Он не мог войти в обычное состояние, то быстро шёл, то слегка бежал – то какими-то тёмно-жуткими проулками без единой души, то местами, где потоки света сжигали мысли, где бродили, как в полусне, люди.

«Всё было так ясно: учёба, поэзия, философия – и всё обрушилось, всё затрещало… Всё оказалось бредом, а реальность – проваливающийся в бездну брат, его издевательская записка и хохочущая Москва. И ни веры, ни царя, ни Отечества».

«Надо всё-таки кому-нибудь дать в морду», – пьяно-трезво подумал Андрей.

Он оказался на пустынной части какого-то бульвара. Мрак разрезался только судорогами огней вовне.

На скамейке Андрей заметил парня. Подлетел и тут же двинул ему в зубы. К его полупьяному изумлению, парень заплакал и не думая сопротивляться.

– Ах, плакать! – взбесился Андрей – Сосунок! У мамки или сестры под юбкой плачь! А не при мне! Получай!

И начал колошматить парня, но всё-таки слегка, не по лицу уже.

– Я брата потерял, чёрт тебя дери, сосунок! – приговаривал, колошматя, Андрей. – И не только брата! Я всю реальность потерял, понимаешь ли ты или нет, гадёныш!.. Всё рухнуло… Я сам скоро провалюсь куда-нибудь, за братом!

Вдруг он остановился и пришёл в ужас от содеянного. Минуту стоял молча перед обалдевшим юнцом.

– Ты меня только прости, парень!.. Я нечаянно!.. Прости… Прости!.. Дай я тебя поцелую.

Парень молчал, всхлипывая.

Андрей взревел:

– Ну дай я поцелую тебя, родной!.. Прости меня… Без прощения не уйду.
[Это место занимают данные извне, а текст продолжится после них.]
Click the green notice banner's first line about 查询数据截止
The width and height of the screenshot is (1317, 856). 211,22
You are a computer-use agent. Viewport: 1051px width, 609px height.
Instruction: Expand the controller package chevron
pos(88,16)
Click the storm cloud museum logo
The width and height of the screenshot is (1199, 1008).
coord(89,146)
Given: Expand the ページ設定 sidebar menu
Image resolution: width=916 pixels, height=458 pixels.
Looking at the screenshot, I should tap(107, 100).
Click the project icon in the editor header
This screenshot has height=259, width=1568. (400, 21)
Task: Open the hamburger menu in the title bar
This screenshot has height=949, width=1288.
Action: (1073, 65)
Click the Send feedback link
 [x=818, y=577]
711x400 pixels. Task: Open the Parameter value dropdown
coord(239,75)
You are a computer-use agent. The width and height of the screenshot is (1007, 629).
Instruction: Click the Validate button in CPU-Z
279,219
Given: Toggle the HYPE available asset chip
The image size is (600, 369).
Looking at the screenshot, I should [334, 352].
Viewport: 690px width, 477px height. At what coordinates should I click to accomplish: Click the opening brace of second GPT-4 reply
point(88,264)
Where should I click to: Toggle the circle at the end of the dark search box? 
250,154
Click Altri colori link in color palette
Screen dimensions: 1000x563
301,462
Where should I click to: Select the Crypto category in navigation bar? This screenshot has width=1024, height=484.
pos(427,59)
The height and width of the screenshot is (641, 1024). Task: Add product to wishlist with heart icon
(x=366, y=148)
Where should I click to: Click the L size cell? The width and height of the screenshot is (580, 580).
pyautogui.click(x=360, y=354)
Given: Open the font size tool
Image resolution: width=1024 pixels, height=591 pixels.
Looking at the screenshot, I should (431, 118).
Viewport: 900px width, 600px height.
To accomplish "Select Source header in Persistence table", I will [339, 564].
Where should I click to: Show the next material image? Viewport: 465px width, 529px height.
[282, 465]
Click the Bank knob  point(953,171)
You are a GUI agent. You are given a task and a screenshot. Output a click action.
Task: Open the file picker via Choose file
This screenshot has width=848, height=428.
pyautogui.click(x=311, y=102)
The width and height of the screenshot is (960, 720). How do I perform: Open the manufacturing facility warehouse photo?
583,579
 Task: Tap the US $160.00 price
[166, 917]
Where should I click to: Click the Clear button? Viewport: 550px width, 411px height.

– Уйдите, уйдите, – взвизгнул вдруг парень. – Мне страшно. Лучше бейте, но не целуйте! И прощение ваше странное!

Андрей истерически расхохотался:

– Ах ты, философ мой! Лао-цзы маленький! Давай тогда я лучше тебе мою рубаху подарю! – и Андрей сбросил затем рубаху с себя. Куртку надел, а рубаху сунул на колени парнишке: – На, хорошая… Мне не жалко… Слёзы утри ей или носи на память. И не реви больше, что же с тобою в аду тогда будет, парень!.. Не раскисай! Здесь ещё не ад.

Встал и с загадочной искренностью обнял парня, глядя обездушенными глазами на луну.

– Вперёд! – И побежал дальше по тёмным аллеям и мимо мечтающих о смерти деревьев.

Всё время хотелось крушить. Несколько раз основательно швырнул камни в стабильные предметы, в покинутый киоск с пивом, в рекламу, призывающую к сладкой жизни. Одинокие прохожие шарахались, уходя в свет. Но свет был лиловатый с подозрением на мрак.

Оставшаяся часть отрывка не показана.